Beyond the Girl Gamer: Introduction | 1.1 | 1.2 | 1.3 | 1.4 | 2.1  -------------------------------------------------------------------------------

There are a lot of dead women in L. A. Noire.  The entire Homicide Desk sequence of the game is devoted to finding murdered broads, in fact.  It seems Los Angeles is just teeming with men who seem likely to strangle their girlfriends and wives, and that drunken dames are just leaping from bars left and right, waiting to be gruesome victims.

I am more okay with this than you would expect.

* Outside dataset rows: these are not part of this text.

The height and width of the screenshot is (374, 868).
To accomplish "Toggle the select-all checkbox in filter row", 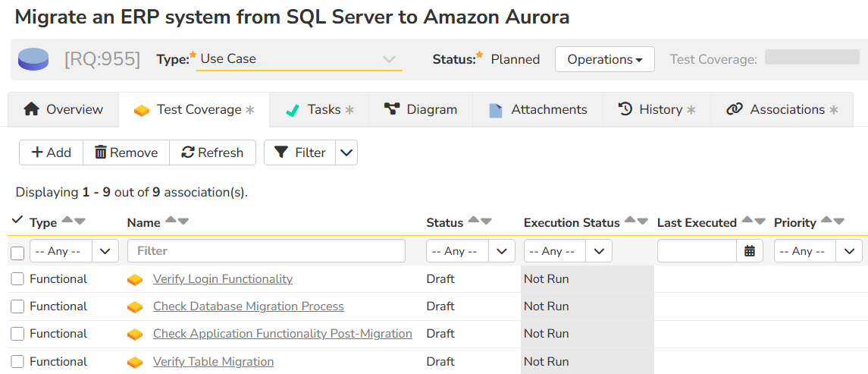I will 17,253.
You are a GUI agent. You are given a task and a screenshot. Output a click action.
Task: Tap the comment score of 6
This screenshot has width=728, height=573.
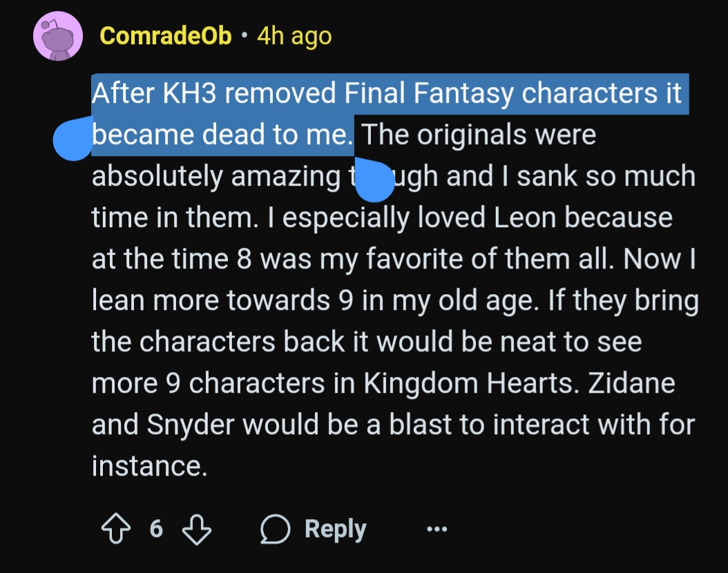point(156,530)
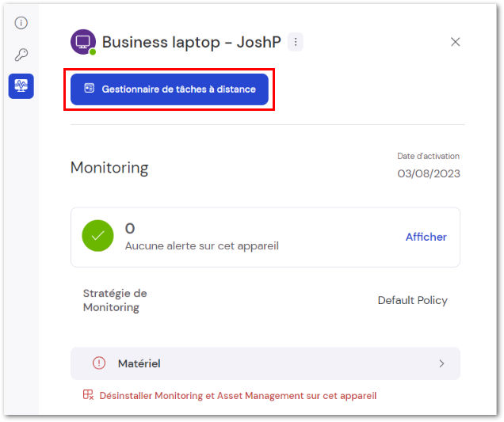
Task: Click Afficher to view alerts
Action: point(426,237)
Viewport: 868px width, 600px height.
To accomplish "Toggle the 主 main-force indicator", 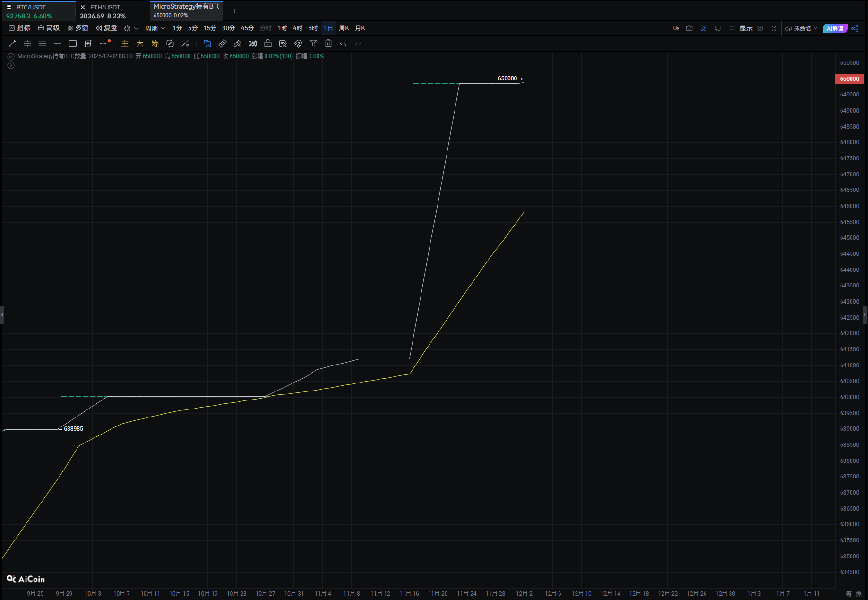I will pos(125,43).
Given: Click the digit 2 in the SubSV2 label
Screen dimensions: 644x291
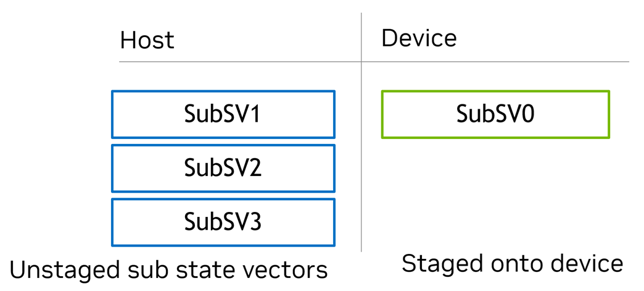Looking at the screenshot, I should point(255,168).
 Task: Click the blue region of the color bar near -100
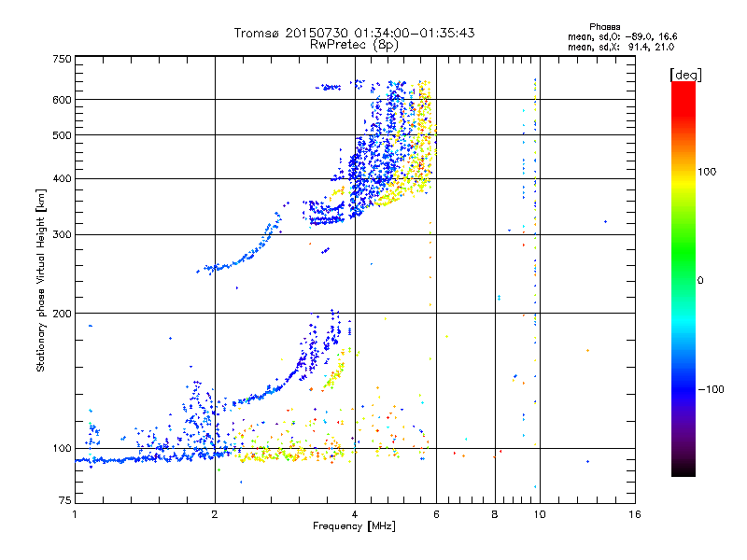684,389
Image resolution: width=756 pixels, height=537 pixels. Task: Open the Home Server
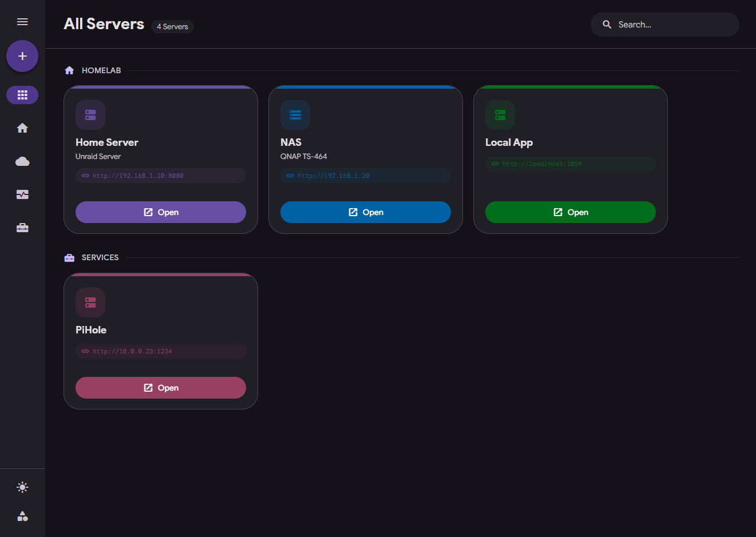click(x=160, y=212)
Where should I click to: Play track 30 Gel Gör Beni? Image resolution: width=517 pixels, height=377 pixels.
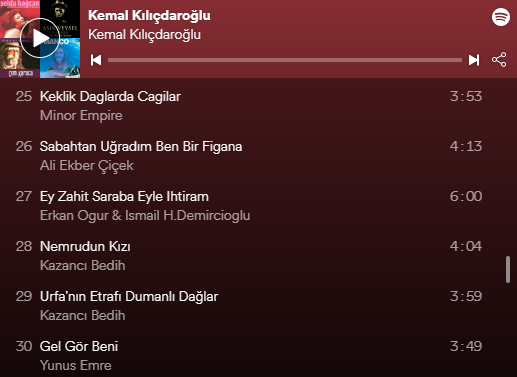click(248, 356)
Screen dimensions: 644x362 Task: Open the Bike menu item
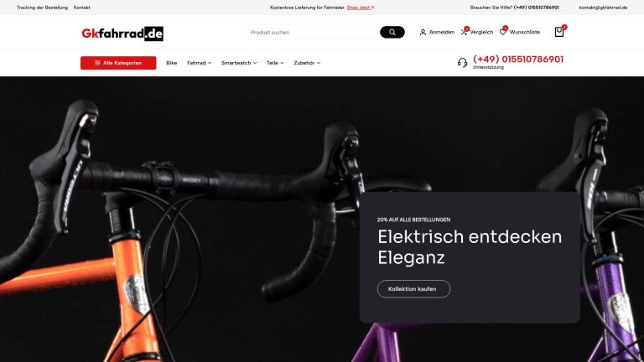(x=172, y=63)
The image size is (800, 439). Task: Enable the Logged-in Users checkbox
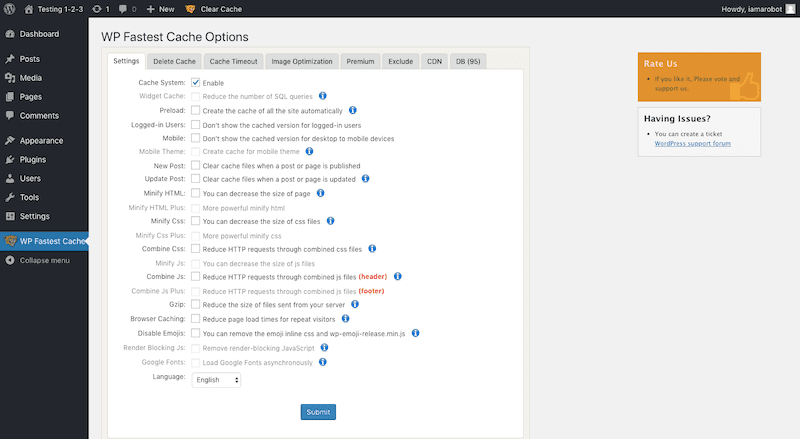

The casual racism and misogyny in L.A. Noire are never* gratuitous and might, in fact, be mitigated, as compared to some of the realities of the time.  This game strives, at its core, to be representational art.  Team Bondi / Rockstar went to an extraordinary amount of effort to recreate Los Angeles circa 1947 with as much detail and fidelity as possible.  The buildings, the streets, and the fashions are all as close to authentic as the developers could manage -- and so, too, are the attitudes.  Even the cases themselves, in classic Law and Order style, are drawn from actual historical events. 

There's actually a reason for photographing a woman's body close-up like an object, this time.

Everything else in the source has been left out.